[start]
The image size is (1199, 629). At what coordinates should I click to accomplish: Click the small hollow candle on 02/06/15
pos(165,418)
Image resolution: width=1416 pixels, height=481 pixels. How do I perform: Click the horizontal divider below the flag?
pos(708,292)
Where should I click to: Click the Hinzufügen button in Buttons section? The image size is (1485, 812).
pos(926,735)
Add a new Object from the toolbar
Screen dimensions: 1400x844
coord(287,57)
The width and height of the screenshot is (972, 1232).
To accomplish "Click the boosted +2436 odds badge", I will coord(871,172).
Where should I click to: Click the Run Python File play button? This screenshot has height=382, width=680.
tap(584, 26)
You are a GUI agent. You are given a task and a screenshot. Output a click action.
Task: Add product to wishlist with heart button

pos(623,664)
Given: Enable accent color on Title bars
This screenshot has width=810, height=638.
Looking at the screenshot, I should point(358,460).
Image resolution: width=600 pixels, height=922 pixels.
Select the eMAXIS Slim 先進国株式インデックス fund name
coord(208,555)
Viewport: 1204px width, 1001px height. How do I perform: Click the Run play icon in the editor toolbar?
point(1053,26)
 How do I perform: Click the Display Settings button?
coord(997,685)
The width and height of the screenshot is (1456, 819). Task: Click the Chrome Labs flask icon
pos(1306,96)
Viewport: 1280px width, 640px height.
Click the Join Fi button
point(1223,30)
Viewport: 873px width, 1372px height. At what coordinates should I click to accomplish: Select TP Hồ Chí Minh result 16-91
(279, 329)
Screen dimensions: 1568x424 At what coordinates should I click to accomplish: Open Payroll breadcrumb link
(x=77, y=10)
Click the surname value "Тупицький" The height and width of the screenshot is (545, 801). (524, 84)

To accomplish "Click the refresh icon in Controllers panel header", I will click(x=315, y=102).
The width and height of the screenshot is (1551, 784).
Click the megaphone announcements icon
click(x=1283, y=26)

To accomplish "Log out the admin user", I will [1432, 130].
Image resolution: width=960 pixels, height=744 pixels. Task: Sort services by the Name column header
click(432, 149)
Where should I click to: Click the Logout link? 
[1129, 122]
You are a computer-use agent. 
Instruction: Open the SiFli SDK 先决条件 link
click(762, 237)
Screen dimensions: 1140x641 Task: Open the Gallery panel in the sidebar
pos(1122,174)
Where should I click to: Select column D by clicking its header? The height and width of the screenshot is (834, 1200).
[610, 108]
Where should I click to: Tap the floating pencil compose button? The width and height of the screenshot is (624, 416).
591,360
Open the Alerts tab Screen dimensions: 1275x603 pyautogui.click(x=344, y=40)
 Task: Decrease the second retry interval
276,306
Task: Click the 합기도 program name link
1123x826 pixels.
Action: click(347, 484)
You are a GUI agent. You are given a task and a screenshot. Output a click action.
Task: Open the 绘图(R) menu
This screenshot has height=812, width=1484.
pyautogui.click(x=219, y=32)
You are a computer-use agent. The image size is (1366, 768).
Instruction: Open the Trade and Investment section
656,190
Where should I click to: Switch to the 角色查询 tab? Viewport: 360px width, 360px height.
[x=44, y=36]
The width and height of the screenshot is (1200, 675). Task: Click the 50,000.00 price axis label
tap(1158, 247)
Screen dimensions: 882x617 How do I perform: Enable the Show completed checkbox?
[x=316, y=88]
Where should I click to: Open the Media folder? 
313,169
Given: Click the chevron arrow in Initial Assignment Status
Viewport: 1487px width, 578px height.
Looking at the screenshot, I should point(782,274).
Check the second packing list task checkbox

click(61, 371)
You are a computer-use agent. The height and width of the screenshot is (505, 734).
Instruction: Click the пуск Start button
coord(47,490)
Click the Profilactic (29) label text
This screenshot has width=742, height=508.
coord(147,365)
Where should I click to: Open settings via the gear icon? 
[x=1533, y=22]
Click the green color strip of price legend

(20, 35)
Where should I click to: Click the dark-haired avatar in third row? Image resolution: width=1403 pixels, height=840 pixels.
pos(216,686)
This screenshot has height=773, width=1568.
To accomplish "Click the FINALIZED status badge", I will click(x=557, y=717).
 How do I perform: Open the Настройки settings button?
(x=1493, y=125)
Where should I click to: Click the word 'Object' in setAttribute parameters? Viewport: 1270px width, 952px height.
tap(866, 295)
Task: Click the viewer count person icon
[end]
Print the data from its first line through the line containing "point(1223,30)", both included, exactly as the lines appear.

The image size is (1199, 629). At what coordinates should I click to accomplish: Click the small hollow candle on 02/06/15
pos(165,418)
Image resolution: width=1416 pixels, height=481 pixels. How do I perform: Click the horizontal divider below the flag?
pos(708,292)
Where should I click to: Click the Hinzufügen button in Buttons section? The image size is (1485, 812).
pos(926,735)
Add a new Object from the toolbar
Screen dimensions: 1400x844
coord(287,57)
The width and height of the screenshot is (972, 1232).
To accomplish "Click the boosted +2436 odds badge", I will coord(871,172).
Where should I click to: Click the Run Python File play button? This screenshot has height=382, width=680.
tap(584, 26)
You are a GUI agent. You are given a task and a screenshot. Output a click action.
Task: Add product to wishlist with heart button

pos(623,664)
Given: Enable accent color on Title bars
This screenshot has width=810, height=638.
Looking at the screenshot, I should point(358,460).
Image resolution: width=600 pixels, height=922 pixels.
Select the eMAXIS Slim 先進国株式インデックス fund name
coord(208,555)
Viewport: 1204px width, 1001px height. How do I perform: Click the Run play icon in the editor toolbar?
point(1053,26)
 How do I perform: Click the Display Settings button?
coord(997,685)
The width and height of the screenshot is (1456, 819). Task: Click the Chrome Labs flask icon
pos(1306,96)
Viewport: 1280px width, 640px height.
Click the Join Fi button
point(1223,30)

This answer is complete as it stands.